There were two serious flooding incidents in the late nineteenth century which highlight the dangerous business of extracting coal from hundreds of feet below ground. The first and more serious was the flood of 1873. Essentially the access to the seam of coal hundreds of feet below the surface utilises a vertical shaft through which men, ponies and primitive machines would descend by a winch based mechanism, characterised at the surface by a large winding wheel above the shaft. Whilst the men went down to hack away at the coal, the product would be brought to the surface by the same route.
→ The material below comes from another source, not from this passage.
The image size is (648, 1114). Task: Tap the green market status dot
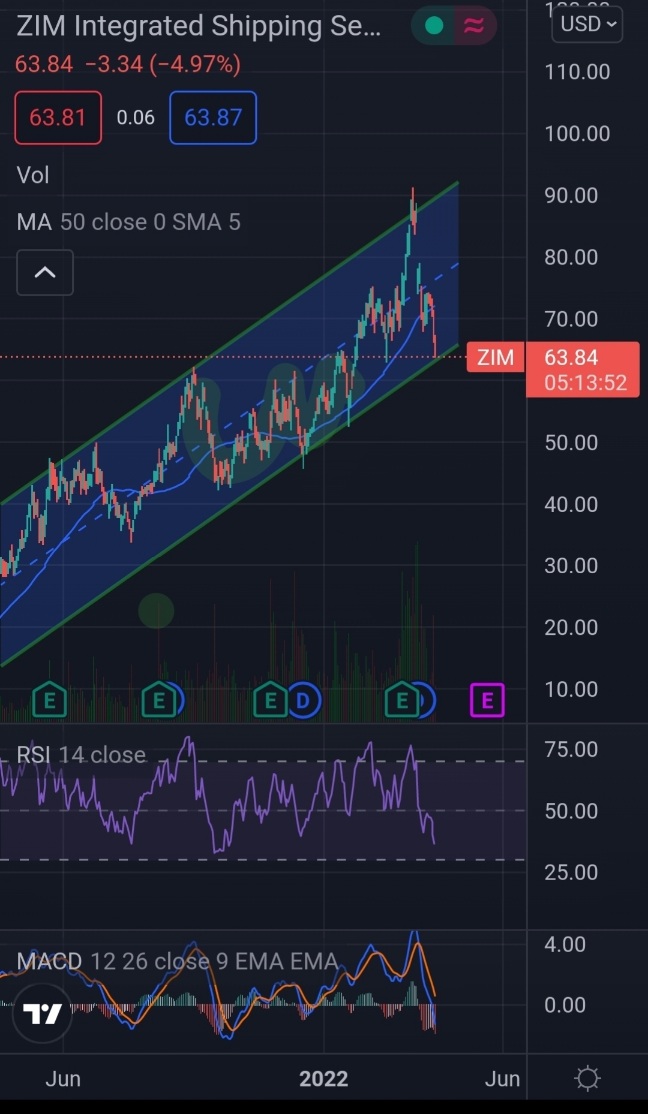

The coal being mined was the so called “Beeston” seam at around 495 feet below the surface, it lay beneath a layer of sandstone. Water in the sandstone was prevented from entering the mine by the less porous soils beneath the sandstone and above the coal. However to stop water passing down the pit shaft the sides were lined in a cast iron tubbing, extending throughout the sandstone and beyond. A weakness in this scheme was a layer of oak wooden cribbing between two rings of the iron tubbing. On 8th March 1783 a portion collapsed allowing water to flood down into the mine. Within minutes the cascade of water was flooding the underground passageways to the coal face. Luckily despite the massive flow of water seventy men and boys working down the pit managed to escape to the surface. But the mine was flooded and slowly but surely after filling all the cavities the level of water crept up the mine shaft.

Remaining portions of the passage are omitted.